Coral reefs are some of the most beautiful places on Earth and according to the recent IMAX movie The Last Reef they may be gone within our lifetime.  It starts by talking about the amazing variety of species that live in coral reefs, from coral to fish to sea slugs.  Sea slugs, or nudibranchia, look a lot like land slugs, but come in a tremendous variety of beautiful coloring.  The Last Reef  also talked about how many of these animals live in symbiosis and depend on each other for survival.  An example of this is the relationship between coral anemones and clown fish.  Anemones are poisonous to most fish and so the clown fish live within them to stay safe.  The clown fish defend the anemone and keep it clean.  The biodiversity and relationships between all the different living organisms is phenomenal.

The second half of the film talks more about what is threatening coral reefs.  One of their major points is about the amount of CO2 in the ocean and how as it increases so does the acidity of the oceans.  People with fishtanks have to make sure the pH remains within certain levels and the ocean is no different.  There is also the rise in ocean water temperature which often results in coral bleaching.  Coral bleaching is caused when the symbiotic relationship between coral and algae is disrupted, often by water temperatures above what the coral is used to.

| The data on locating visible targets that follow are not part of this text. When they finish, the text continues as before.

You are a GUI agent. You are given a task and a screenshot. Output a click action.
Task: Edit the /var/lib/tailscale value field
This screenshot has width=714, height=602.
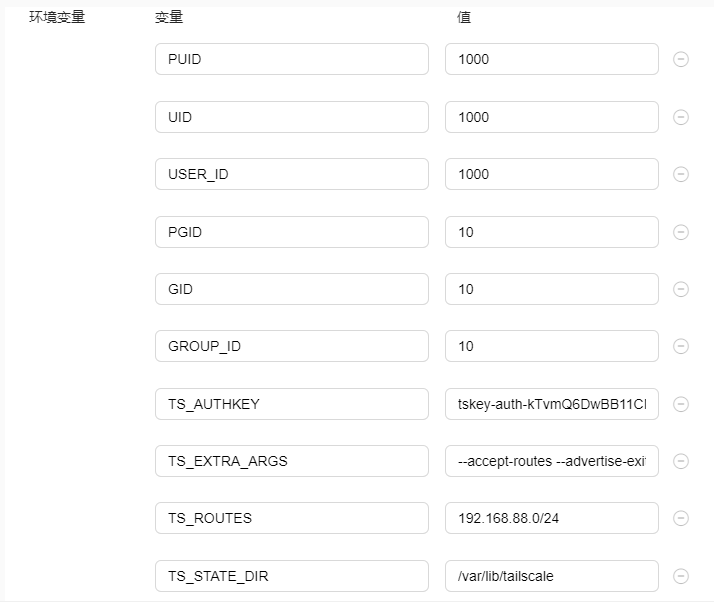(551, 576)
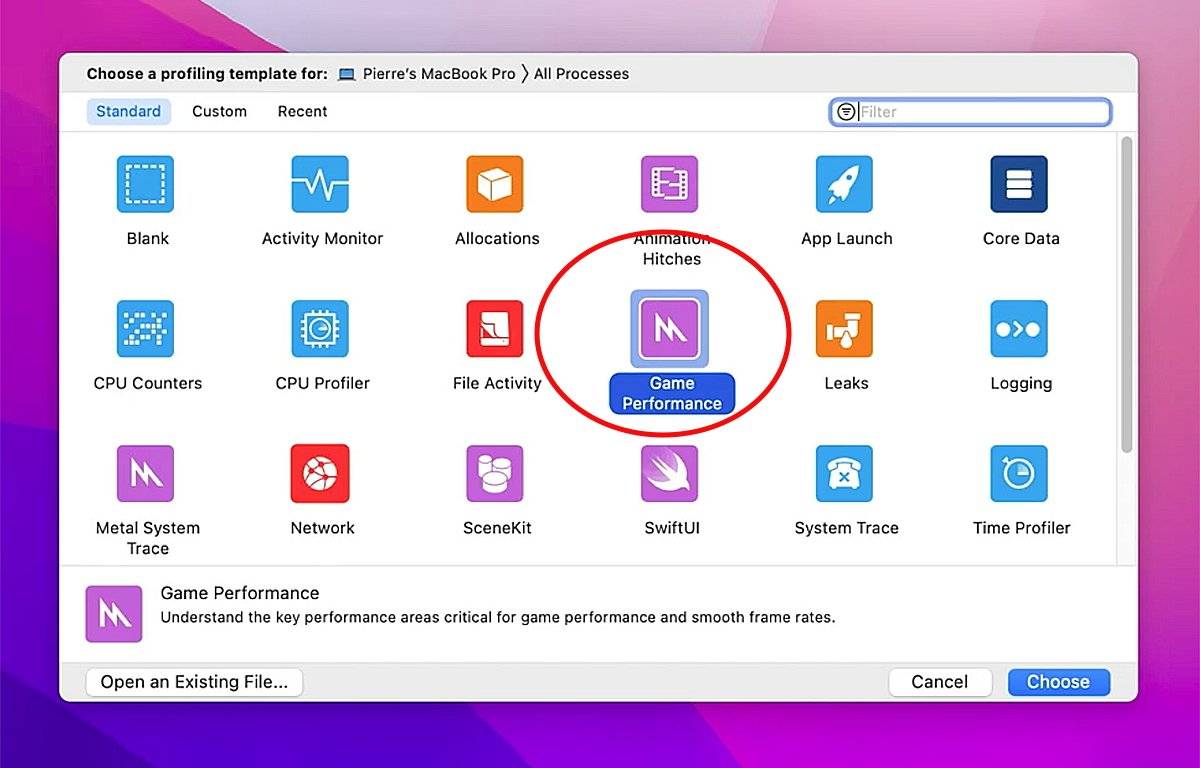Select the Logging template icon
The height and width of the screenshot is (768, 1200).
pos(1019,329)
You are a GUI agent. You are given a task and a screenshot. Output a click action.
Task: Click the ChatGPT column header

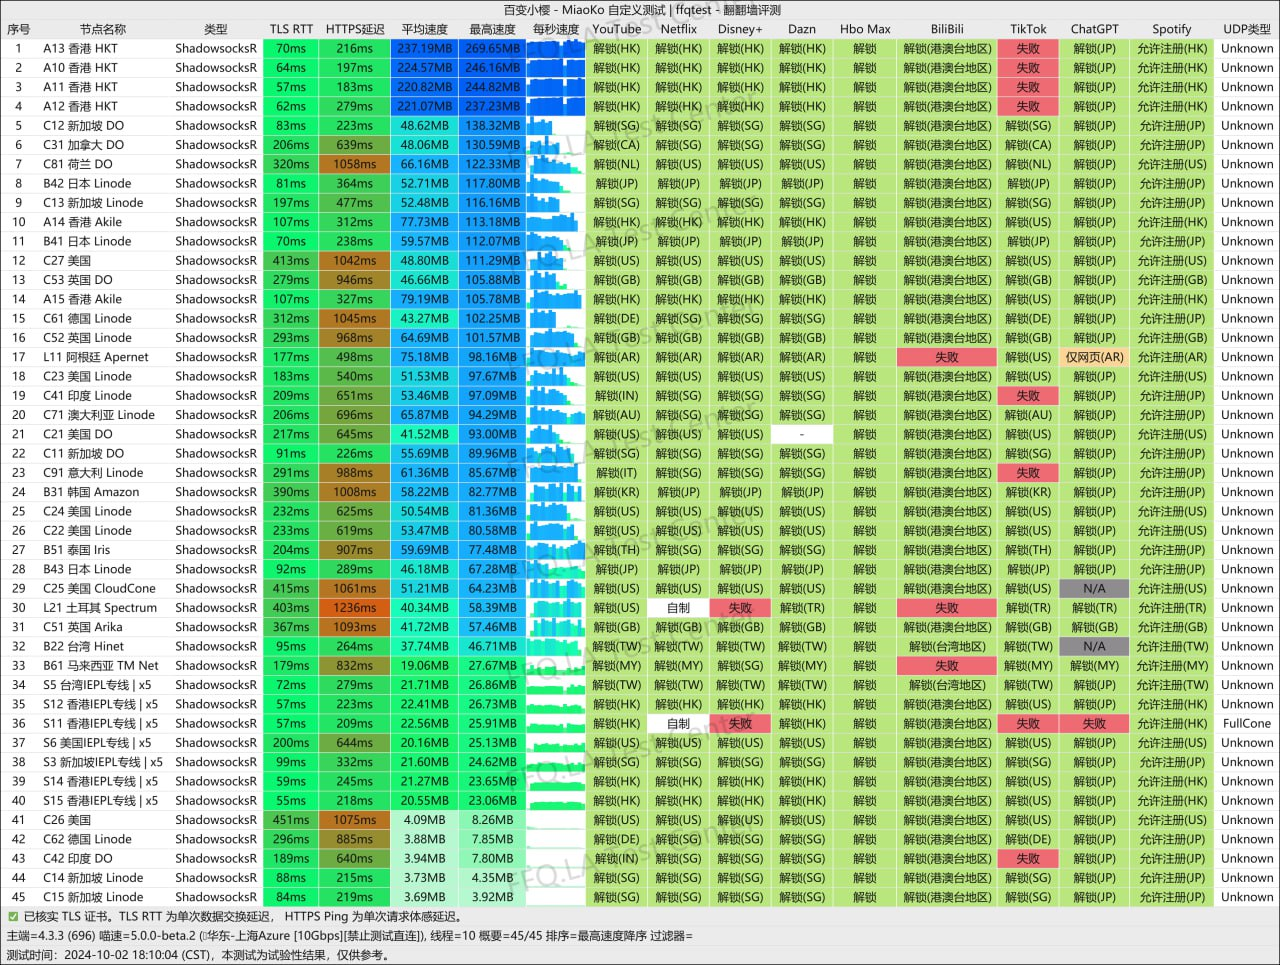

According to the movie, coral reefs are disappearing five times faster than rainforests.  The effects are being felt on shores that have been protected from the ocean by reefs, and by the entire ocean population.  I would like to say that the end of the movie felt alarmist, but unfortunately they are right and I hope that more will be done to save coral reefs.

I watched the movie at the Museum of Science, Boston.